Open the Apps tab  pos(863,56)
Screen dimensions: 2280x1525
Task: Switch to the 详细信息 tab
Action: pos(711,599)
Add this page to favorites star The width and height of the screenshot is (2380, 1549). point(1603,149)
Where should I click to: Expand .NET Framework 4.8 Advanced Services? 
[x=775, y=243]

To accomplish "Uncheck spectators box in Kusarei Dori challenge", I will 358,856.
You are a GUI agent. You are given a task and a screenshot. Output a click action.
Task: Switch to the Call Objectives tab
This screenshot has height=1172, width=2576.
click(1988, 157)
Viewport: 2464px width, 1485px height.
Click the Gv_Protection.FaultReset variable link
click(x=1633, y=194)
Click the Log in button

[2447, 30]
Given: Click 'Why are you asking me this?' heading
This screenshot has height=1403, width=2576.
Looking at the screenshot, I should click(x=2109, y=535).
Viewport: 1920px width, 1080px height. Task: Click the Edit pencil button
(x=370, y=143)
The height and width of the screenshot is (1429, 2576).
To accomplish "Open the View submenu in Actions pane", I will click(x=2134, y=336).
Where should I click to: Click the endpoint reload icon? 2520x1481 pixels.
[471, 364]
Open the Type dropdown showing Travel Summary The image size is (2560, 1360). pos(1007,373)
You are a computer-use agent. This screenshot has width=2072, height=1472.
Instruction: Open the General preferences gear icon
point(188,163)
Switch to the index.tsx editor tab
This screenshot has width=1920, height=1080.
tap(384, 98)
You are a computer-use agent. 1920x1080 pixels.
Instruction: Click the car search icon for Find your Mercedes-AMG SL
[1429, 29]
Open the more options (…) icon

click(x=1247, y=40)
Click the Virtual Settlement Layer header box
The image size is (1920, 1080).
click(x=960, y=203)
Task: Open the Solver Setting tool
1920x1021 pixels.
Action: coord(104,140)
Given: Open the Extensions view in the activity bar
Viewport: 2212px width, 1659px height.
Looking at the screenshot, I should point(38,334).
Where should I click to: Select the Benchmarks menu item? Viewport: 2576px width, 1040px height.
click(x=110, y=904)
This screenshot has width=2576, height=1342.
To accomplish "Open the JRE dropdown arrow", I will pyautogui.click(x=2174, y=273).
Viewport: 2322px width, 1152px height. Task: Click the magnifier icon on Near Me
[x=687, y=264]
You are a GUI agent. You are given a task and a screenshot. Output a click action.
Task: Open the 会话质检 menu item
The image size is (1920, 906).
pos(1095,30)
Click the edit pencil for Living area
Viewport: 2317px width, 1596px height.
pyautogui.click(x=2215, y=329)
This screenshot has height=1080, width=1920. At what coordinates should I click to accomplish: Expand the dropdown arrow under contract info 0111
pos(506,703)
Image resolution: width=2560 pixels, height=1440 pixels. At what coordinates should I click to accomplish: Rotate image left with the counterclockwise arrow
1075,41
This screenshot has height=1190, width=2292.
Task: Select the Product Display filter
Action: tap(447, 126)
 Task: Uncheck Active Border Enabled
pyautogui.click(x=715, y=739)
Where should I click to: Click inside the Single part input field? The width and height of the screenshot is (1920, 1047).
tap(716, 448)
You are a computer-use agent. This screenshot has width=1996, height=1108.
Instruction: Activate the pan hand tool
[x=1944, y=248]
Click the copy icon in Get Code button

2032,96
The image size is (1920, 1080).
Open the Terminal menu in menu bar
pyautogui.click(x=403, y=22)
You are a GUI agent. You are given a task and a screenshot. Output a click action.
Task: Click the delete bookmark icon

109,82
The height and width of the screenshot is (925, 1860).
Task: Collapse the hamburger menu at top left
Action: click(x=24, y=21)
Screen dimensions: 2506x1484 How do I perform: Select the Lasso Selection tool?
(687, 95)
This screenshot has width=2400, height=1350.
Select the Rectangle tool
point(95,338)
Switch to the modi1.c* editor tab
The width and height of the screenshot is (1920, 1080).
● ● ●
### ACTIVITY:
What you give back must be the stretch above, starting at the line with "Add this page" and ending at the line with "Switch to the index.tsx editor tab", copied exactly.

### EXPECTED ANSWER:
Add this page to favorites star The width and height of the screenshot is (2380, 1549). point(1603,149)
Where should I click to: Expand .NET Framework 4.8 Advanced Services? 
[x=775, y=243]

To accomplish "Uncheck spectators box in Kusarei Dori challenge", I will 358,856.
You are a GUI agent. You are given a task and a screenshot. Output a click action.
Task: Switch to the Call Objectives tab
This screenshot has height=1172, width=2576.
click(1988, 157)
Viewport: 2464px width, 1485px height.
Click the Gv_Protection.FaultReset variable link
click(x=1633, y=194)
Click the Log in button

[2447, 30]
Given: Click 'Why are you asking me this?' heading
This screenshot has height=1403, width=2576.
Looking at the screenshot, I should click(x=2109, y=535).
Viewport: 1920px width, 1080px height. Task: Click the Edit pencil button
(x=370, y=143)
The height and width of the screenshot is (1429, 2576).
To accomplish "Open the View submenu in Actions pane", I will click(x=2134, y=336).
Where should I click to: Click the endpoint reload icon? 2520x1481 pixels.
[471, 364]
Open the Type dropdown showing Travel Summary The image size is (2560, 1360). pos(1007,373)
You are a computer-use agent. This screenshot has width=2072, height=1472.
Instruction: Open the General preferences gear icon
point(188,163)
Switch to the index.tsx editor tab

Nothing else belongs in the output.